The deal is expected to make a lot of money for ExactTarget’s shareholders and will likely pump millions of dollars back into Indianapolis’ technology sector in coming years.
On Salesforce’s end, the buyout has pitted Wall Street analysts against financial bloggers.
Critics have questioned the $2.5 billion price tag for the deal, which was Salesforce's eighth and largest acquisition in a year. The buyout will likely be the last for a while, Benioff told investors.
“Assuming this transaction receives regulatory approval, it will go down as one of the most expensive deals the cloud sector has ever seen,” commentator Richard Saintvilus wrote on TheStreet.com. “It's not just the fact Salesforce is spending $2.5 billion in the all-cash deal. But by paying $33.75 per share, which amounts to a 53 percent premium, there's no question Salesforce has overspent relative to similar deals.”
Oracle Corp.’s $871 million purchase of digital market Eloqua in December 2012 has been a common point of reference.
An article by poster Investometrica on SeeklingAlpha.com described Salesforce's offer as "too much" in light of continuous losses by ExactTarget.
Salesforce’s stock took a hit in late May after it reported a $67.7 million loss in its first quarter, compared to a $19.5 million loss a year earlier, even though revenue grew 28 percent, to $893 million.

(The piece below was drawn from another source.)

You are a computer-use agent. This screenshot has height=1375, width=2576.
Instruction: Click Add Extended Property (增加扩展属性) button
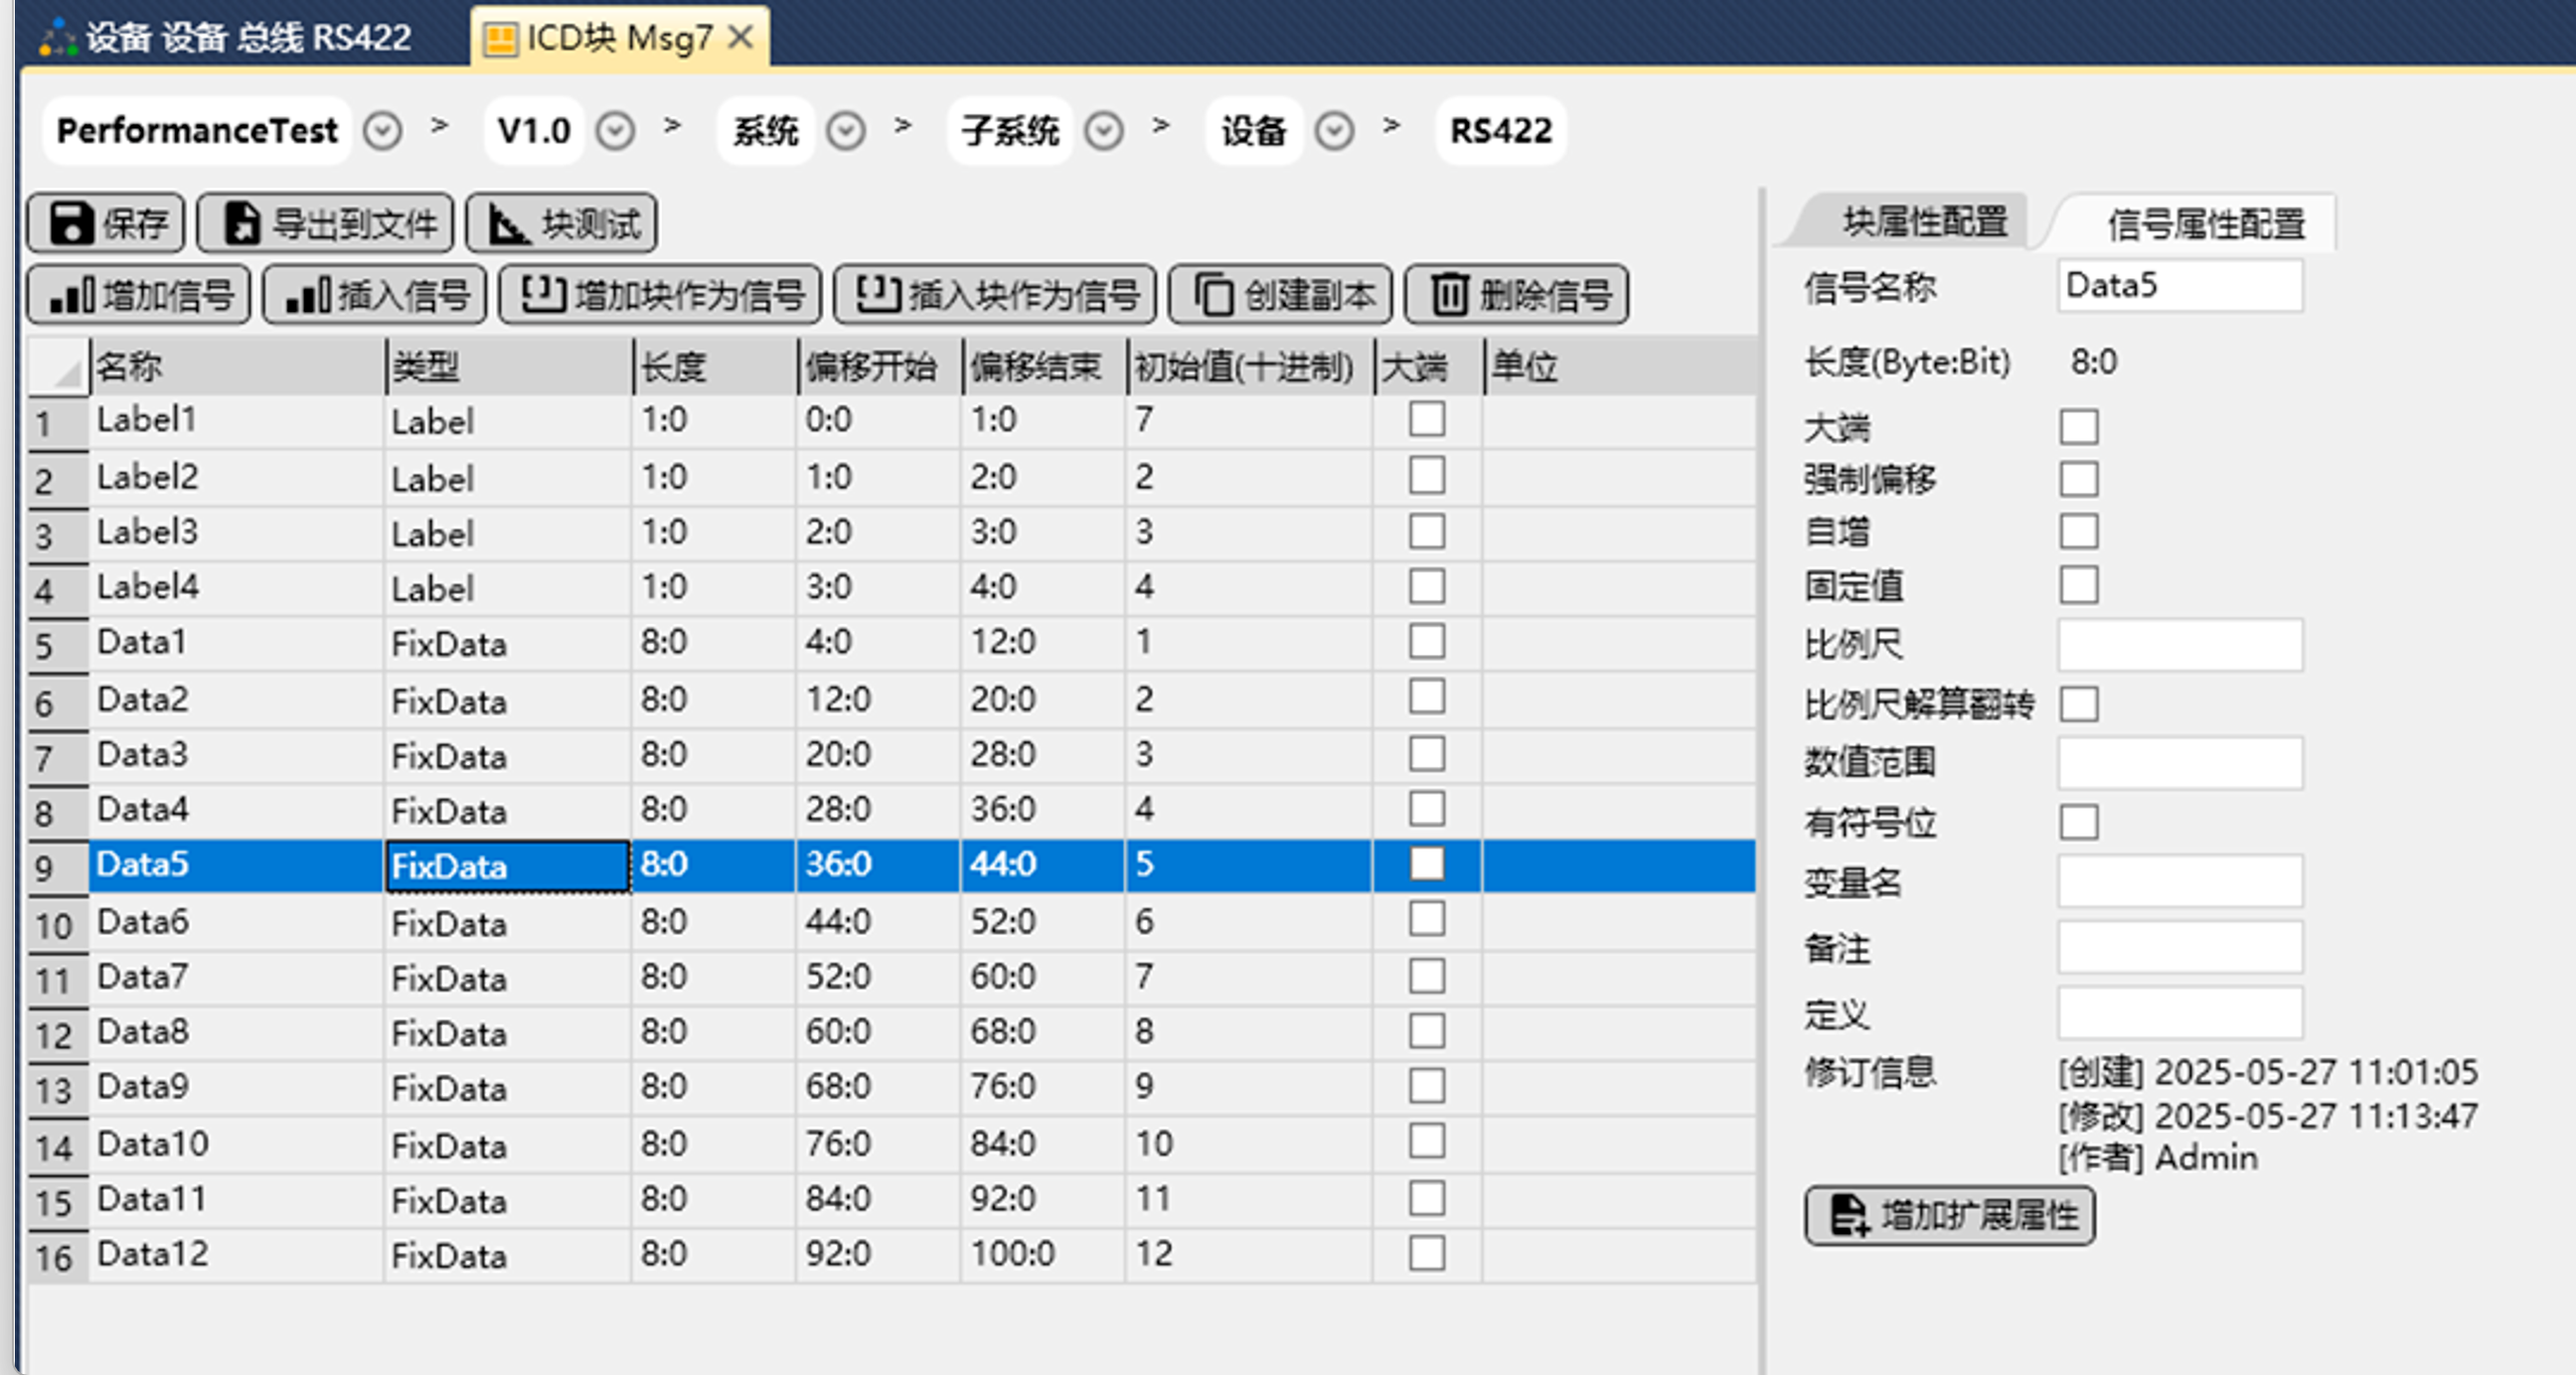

ExactTarget has had a similiar experience in recent years as its losses have widened, despite growing revenue. The company has focused on growth over profit, leading to a $21 million loss in its 2012 fiscal year. Before last week's announcement, the company's shares generated small returns in its first year of trading.
Wall Street analysts project a rally in Salesforce's share prices over the next year, with average projections landing close to $48 a share, according to Yahoo Finance.
“We understand the strengths of the [ExactTarget] platform well, and this move could help sustain 30-percent-plus growth over a multi-year basis,” Raymond James analyst Terry Tillman wrote in a June 5 note to investors. He projected a $52.50 price target for Salesforce.
Jeff Houston, an analyst at Barrington Research, told IBJ the $2.5 billion price tag was reasonable when compared to the Oracle-Eloqua deal, based on sales forecasts—as opposed to bloggers' comparisons to previous sales.
Both buyouts were valued at roughly six times the sales forecasts for the following years, Houston said.